What the exercise asks: What are the lines below, starting at the line containing "Task: Click the metadata" and ending at the line containing "You are a computer-use"? Write them out exactly, ends included, without pictures.
-- Listed entries follows --
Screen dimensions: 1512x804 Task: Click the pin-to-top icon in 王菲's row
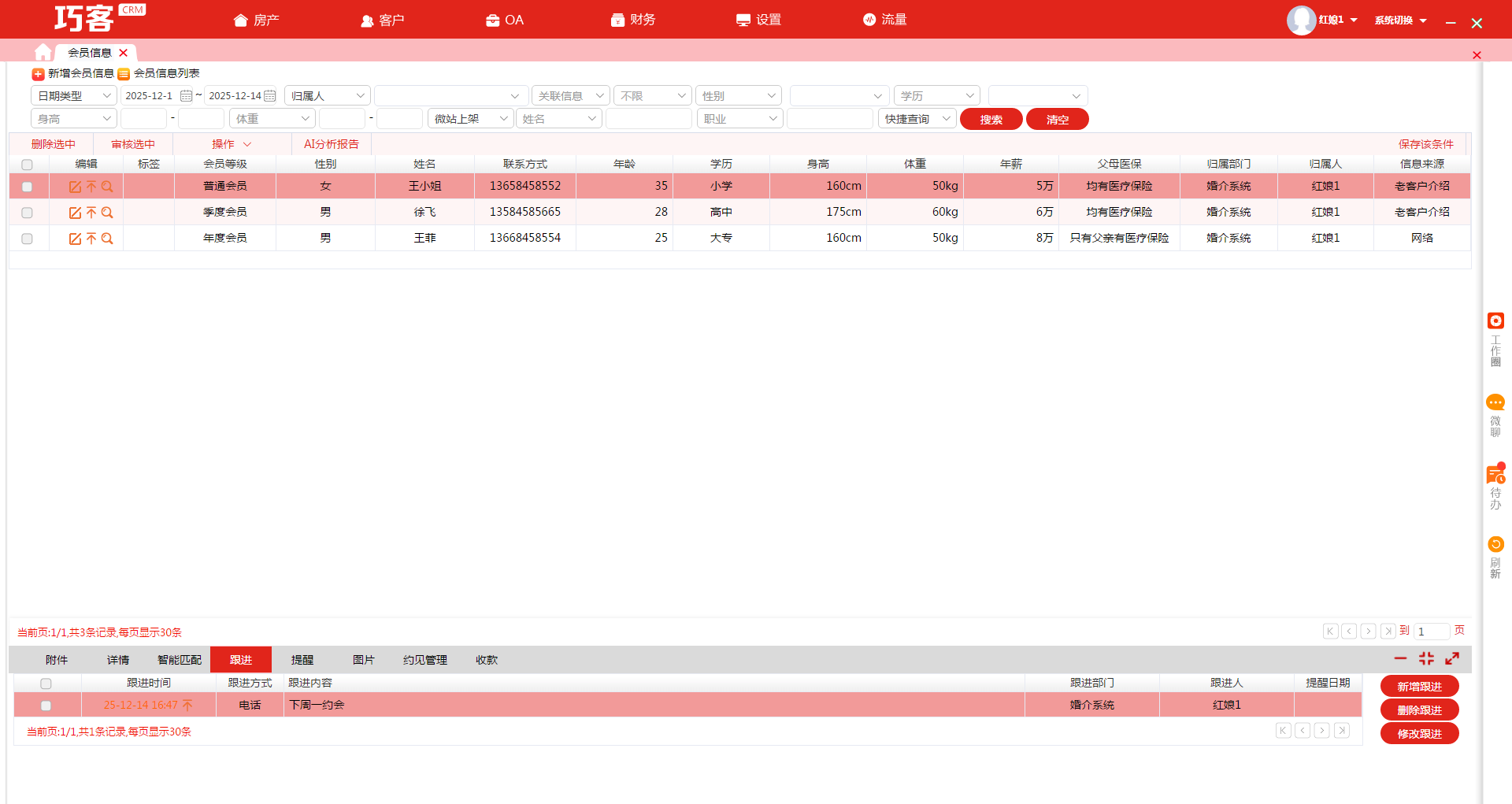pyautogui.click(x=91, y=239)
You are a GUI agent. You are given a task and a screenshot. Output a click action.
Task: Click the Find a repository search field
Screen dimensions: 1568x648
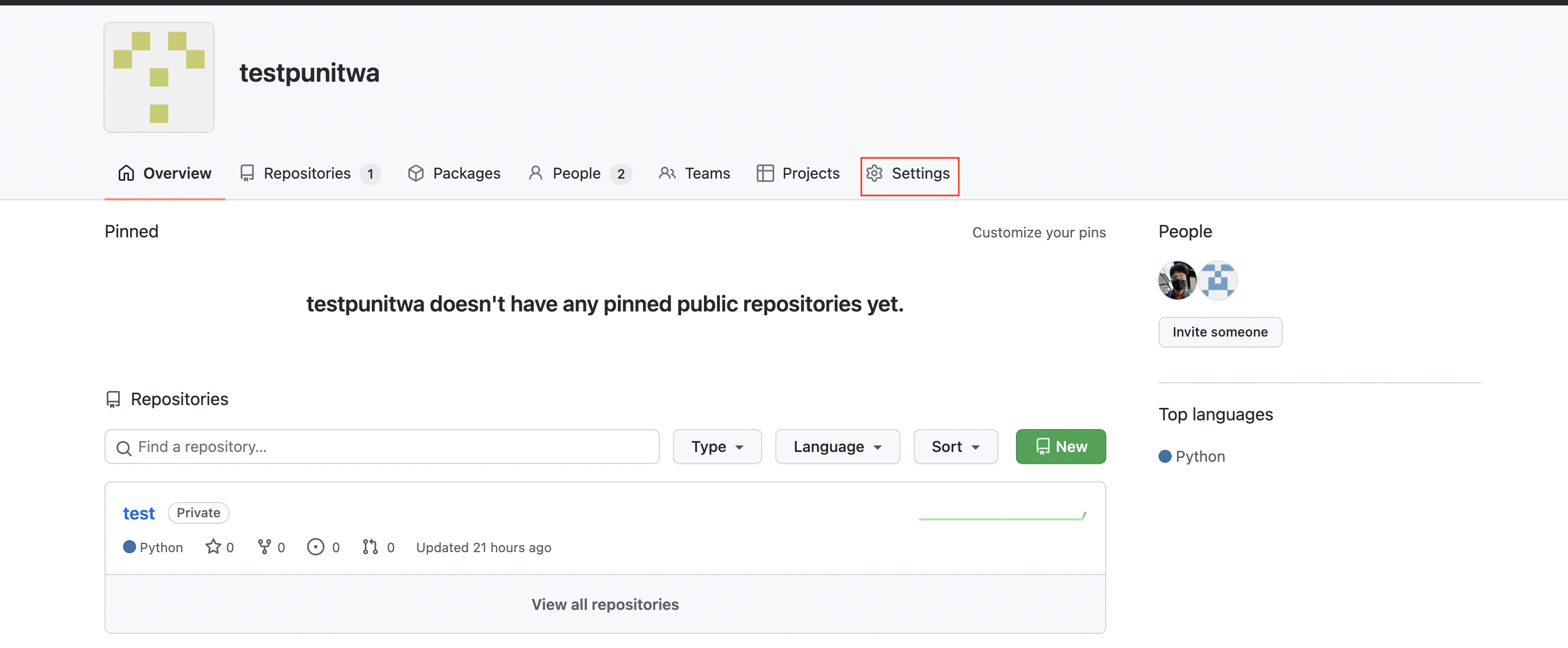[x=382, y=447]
-- Listed entries concluded --
-- Listed entries follows --
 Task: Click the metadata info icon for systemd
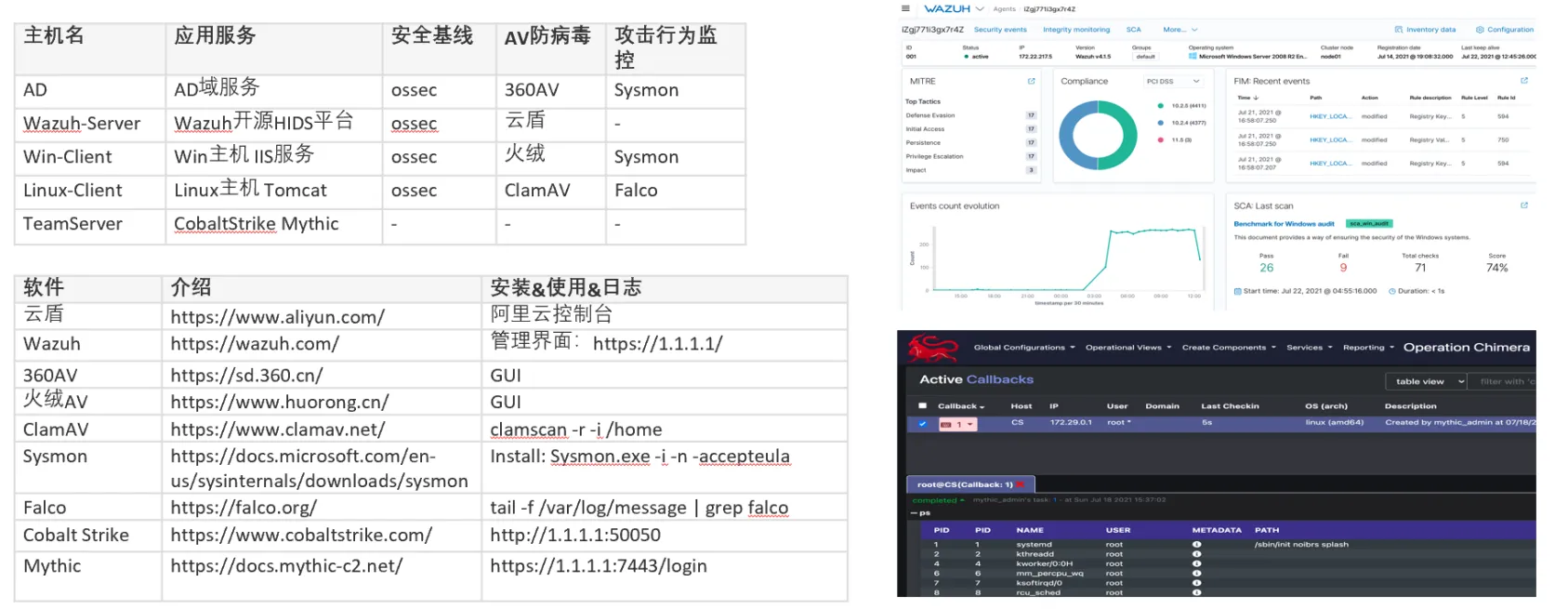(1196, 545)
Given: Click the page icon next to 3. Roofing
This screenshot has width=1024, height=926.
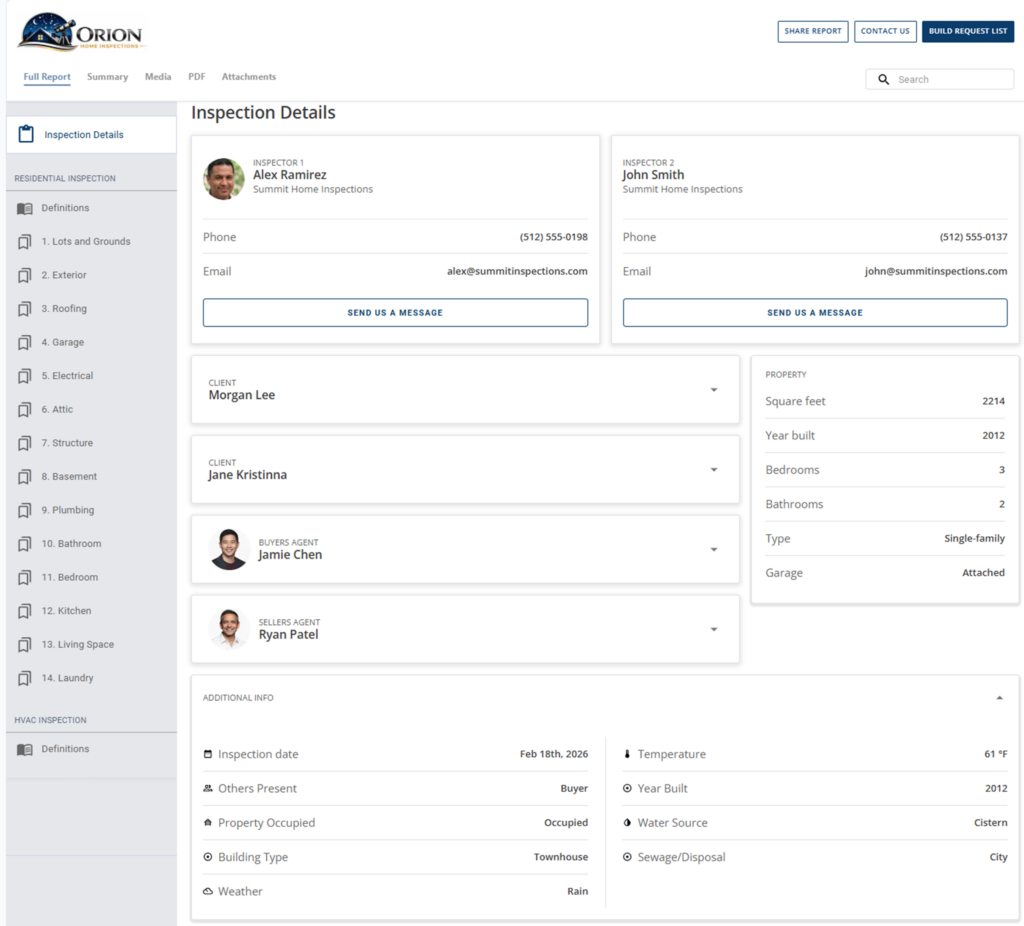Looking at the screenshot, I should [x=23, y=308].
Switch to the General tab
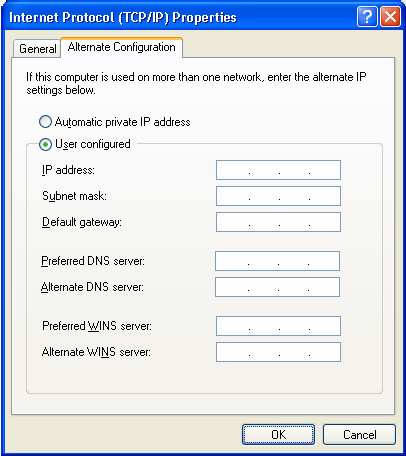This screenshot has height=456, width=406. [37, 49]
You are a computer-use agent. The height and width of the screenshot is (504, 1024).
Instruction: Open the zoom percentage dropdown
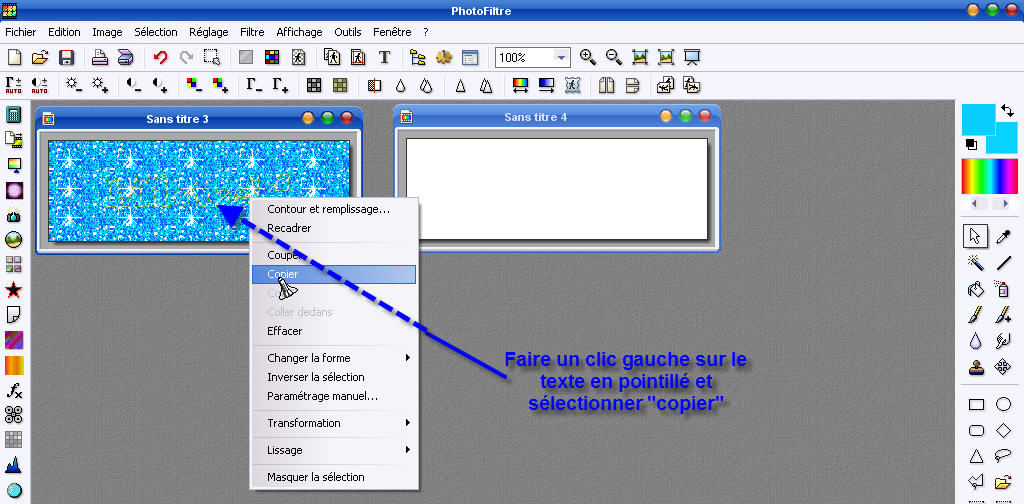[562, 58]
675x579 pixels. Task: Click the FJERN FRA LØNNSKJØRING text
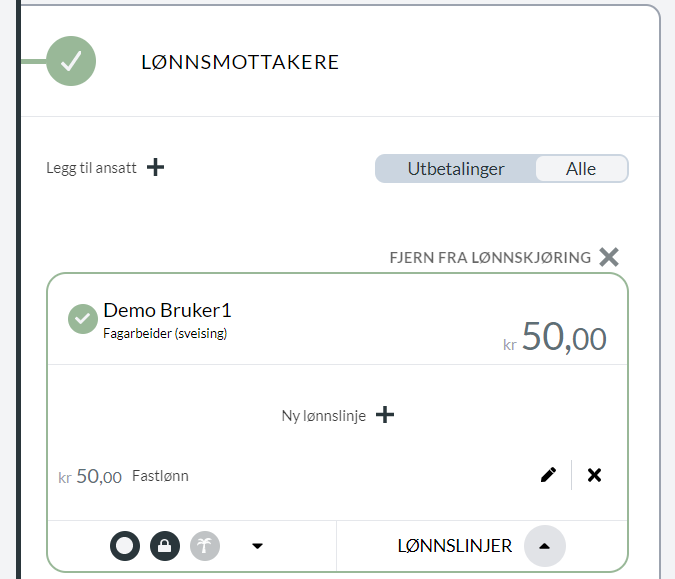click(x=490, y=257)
-- Listed entries concluded --
-- Listed entries follows --
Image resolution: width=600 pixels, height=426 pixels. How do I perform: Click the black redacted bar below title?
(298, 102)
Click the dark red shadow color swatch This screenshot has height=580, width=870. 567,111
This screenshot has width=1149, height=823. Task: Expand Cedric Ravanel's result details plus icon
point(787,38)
-- Listed entries concluded --
Result:
 Task: Click the metadata info icon for systemd
(1196, 545)
Given: Click the page icon next to 3. Roofing
This screenshot has width=1024, height=926.
Looking at the screenshot, I should [x=23, y=308].
Switch to the General tab
This screenshot has height=456, width=406. [37, 49]
You are a computer-use agent. The height and width of the screenshot is (504, 1024).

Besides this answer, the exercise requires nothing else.